__Activity__:
Lines outside the range are not wanted. Give again exactly the lines between the line holding "Task: Open the Function List fx icon" and the line holding "292x225 pixels.", inclusive, from the listing below.

__Exercise data__:

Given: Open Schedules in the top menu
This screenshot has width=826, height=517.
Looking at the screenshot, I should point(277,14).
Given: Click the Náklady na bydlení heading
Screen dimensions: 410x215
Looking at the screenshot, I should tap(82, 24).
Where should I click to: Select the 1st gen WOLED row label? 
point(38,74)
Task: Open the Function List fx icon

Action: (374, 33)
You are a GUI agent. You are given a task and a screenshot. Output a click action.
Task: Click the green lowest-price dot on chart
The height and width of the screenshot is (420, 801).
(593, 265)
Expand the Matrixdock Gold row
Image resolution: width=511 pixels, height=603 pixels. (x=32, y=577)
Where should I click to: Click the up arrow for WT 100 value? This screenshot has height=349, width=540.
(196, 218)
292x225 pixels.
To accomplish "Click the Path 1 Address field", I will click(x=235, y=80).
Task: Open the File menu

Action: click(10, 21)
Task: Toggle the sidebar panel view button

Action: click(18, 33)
...
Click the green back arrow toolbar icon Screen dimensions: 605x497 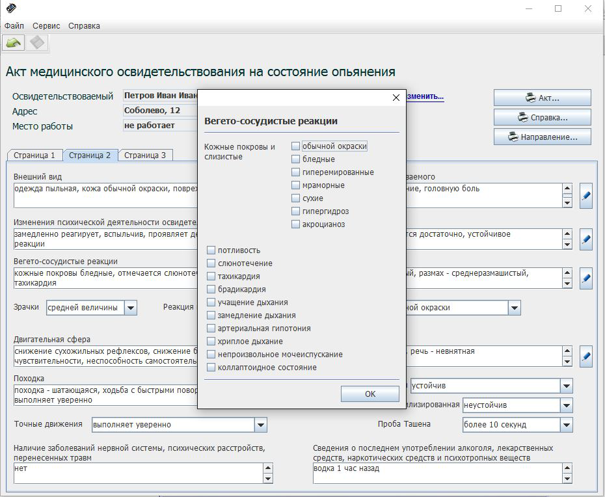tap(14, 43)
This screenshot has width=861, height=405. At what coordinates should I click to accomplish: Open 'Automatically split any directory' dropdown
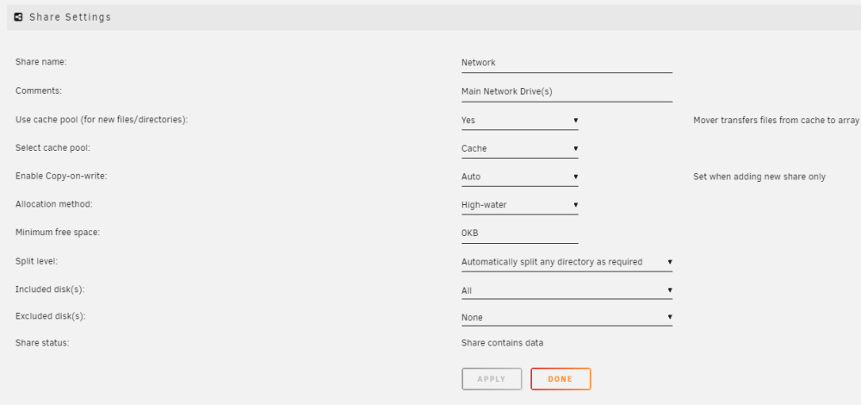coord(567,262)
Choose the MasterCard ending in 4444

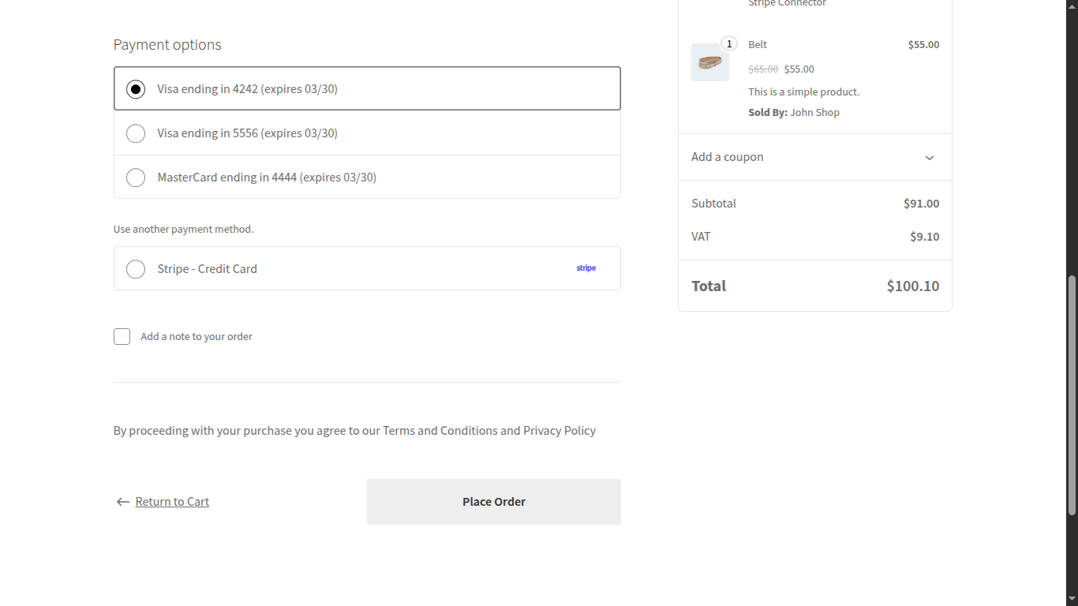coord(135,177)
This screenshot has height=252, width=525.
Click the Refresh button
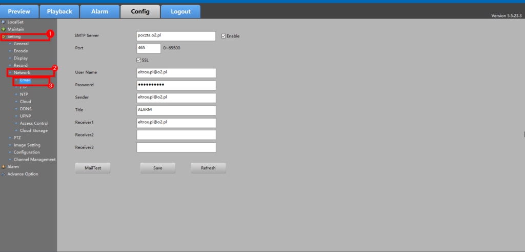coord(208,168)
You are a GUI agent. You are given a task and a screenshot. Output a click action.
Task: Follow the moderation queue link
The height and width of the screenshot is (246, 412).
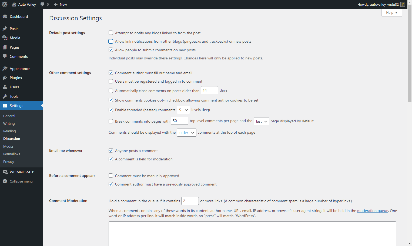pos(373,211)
...
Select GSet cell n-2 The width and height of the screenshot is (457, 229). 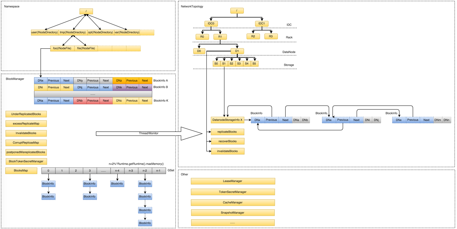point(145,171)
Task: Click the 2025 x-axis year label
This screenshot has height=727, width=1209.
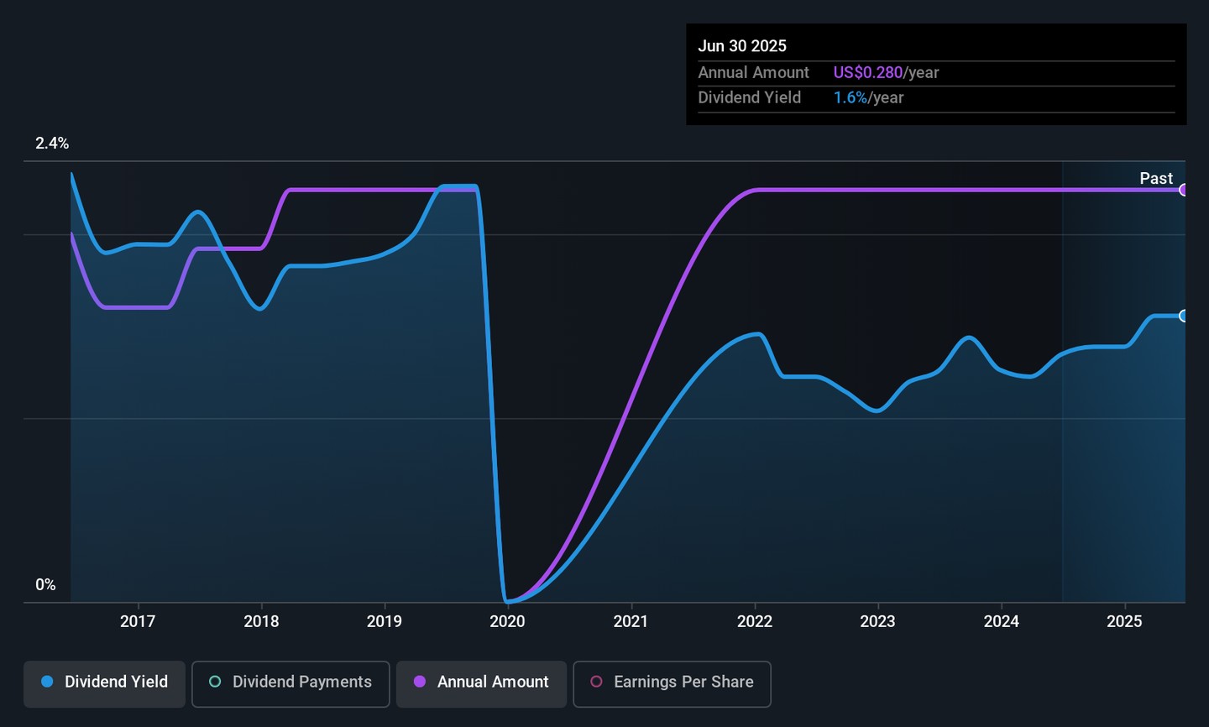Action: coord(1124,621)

__Completed task__:
Task: Open the Function List fx icon

Action: (374, 33)
You are a GUI agent. You are given a task and a screenshot. Output a click action.
Task: Click the green lowest-price dot on chart
The height and width of the screenshot is (420, 801).
(593, 265)
Expand the Matrixdock Gold row
Image resolution: width=511 pixels, height=603 pixels. (x=32, y=577)
Where should I click to: Click the up arrow for WT 100 value? This screenshot has height=349, width=540.
(196, 218)
292x225 pixels.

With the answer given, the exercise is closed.